::: Stored records :::

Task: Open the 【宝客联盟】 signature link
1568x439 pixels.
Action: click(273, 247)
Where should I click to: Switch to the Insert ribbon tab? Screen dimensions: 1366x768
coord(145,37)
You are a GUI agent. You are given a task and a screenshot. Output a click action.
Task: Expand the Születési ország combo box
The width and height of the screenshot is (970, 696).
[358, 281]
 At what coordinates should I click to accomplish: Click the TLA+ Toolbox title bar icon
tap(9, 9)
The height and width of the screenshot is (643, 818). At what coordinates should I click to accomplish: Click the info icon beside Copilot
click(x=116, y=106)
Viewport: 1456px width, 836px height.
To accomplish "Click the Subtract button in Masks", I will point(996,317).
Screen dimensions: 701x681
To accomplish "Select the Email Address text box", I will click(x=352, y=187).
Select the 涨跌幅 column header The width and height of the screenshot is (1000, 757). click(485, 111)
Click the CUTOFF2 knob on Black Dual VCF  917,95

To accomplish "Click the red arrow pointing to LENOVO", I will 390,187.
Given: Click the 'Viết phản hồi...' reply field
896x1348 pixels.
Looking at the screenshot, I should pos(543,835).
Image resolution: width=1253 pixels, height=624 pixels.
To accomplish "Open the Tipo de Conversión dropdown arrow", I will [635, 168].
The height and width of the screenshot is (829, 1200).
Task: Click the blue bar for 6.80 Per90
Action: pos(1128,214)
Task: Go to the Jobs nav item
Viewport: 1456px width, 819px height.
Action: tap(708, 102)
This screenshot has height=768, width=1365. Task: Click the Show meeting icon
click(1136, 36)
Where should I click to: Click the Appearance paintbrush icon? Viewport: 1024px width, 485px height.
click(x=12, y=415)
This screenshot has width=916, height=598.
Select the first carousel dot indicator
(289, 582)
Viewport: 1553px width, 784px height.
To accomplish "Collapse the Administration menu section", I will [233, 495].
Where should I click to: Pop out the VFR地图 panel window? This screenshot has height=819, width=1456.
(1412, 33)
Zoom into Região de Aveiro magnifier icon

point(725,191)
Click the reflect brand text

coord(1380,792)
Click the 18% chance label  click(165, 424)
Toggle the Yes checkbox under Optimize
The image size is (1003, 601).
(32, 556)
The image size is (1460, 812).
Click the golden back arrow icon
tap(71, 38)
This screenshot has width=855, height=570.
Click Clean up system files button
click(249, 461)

:::

[Objective] Rewrite all of the rows above as a numbered list, one line per item, and leave out the blank lines.

[Solution]
1. Task: Open the 【宝客联盟】 signature link
2. 1568x439 pixels.
3. Action: click(273, 247)
4. Where should I click to: Switch to the Insert ribbon tab? Screen dimensions: 1366x768
5. coord(145,37)
6. You are a GUI agent. You are given a task and a screenshot. Output a click action.
7. Task: Expand the Születési ország combo box
8. The width and height of the screenshot is (970, 696).
9. [358, 281]
10.  At what coordinates should I click to accomplish: Click the TLA+ Toolbox title bar icon
11. tap(9, 9)
12. The height and width of the screenshot is (643, 818). At what coordinates should I click to accomplish: Click the info icon beside Copilot
13. click(x=116, y=106)
14. Viewport: 1456px width, 836px height.
15. To accomplish "Click the Subtract button in Masks", I will point(996,317).
16. Screen dimensions: 701x681
17. To accomplish "Select the Email Address text box", I will click(x=352, y=187).
18. Select the 涨跌幅 column header The width and height of the screenshot is (1000, 757). click(485, 111)
19. Click the CUTOFF2 knob on Black Dual VCF  917,95
20. To accomplish "Click the red arrow pointing to LENOVO", I will 390,187.
21. Given: Click the 'Viết phản hồi...' reply field
22. 896x1348 pixels.
23. Looking at the screenshot, I should pos(543,835).
24. Image resolution: width=1253 pixels, height=624 pixels.
25. To accomplish "Open the Tipo de Conversión dropdown arrow", I will [635, 168].
26. The height and width of the screenshot is (829, 1200).
27. Task: Click the blue bar for 6.80 Per90
28. Action: pos(1128,214)
29. Task: Go to the Jobs nav item
30. Viewport: 1456px width, 819px height.
31. Action: tap(708, 102)
32. This screenshot has height=768, width=1365. Task: Click the Show meeting icon
33. click(1136, 36)
34. Where should I click to: Click the Appearance paintbrush icon? Viewport: 1024px width, 485px height.
35. click(x=12, y=415)
36. This screenshot has width=916, height=598.
37. Select the first carousel dot indicator
38. (289, 582)
39. Viewport: 1553px width, 784px height.
40. To accomplish "Collapse the Administration menu section", I will [233, 495].
41. Where should I click to: Pop out the VFR地图 panel window? This screenshot has height=819, width=1456.
42. (1412, 33)
43. Zoom into Região de Aveiro magnifier icon
44. point(725,191)
45. Click the reflect brand text
46. coord(1380,792)
47. Click the 18% chance label  click(165, 424)
48. Toggle the Yes checkbox under Optimize
49. The image size is (1003, 601).
50. (32, 556)
51. The image size is (1460, 812).
52. Click the golden back arrow icon
53. tap(71, 38)
54. This screenshot has width=855, height=570.
55. Click Clean up system files button
56. click(249, 461)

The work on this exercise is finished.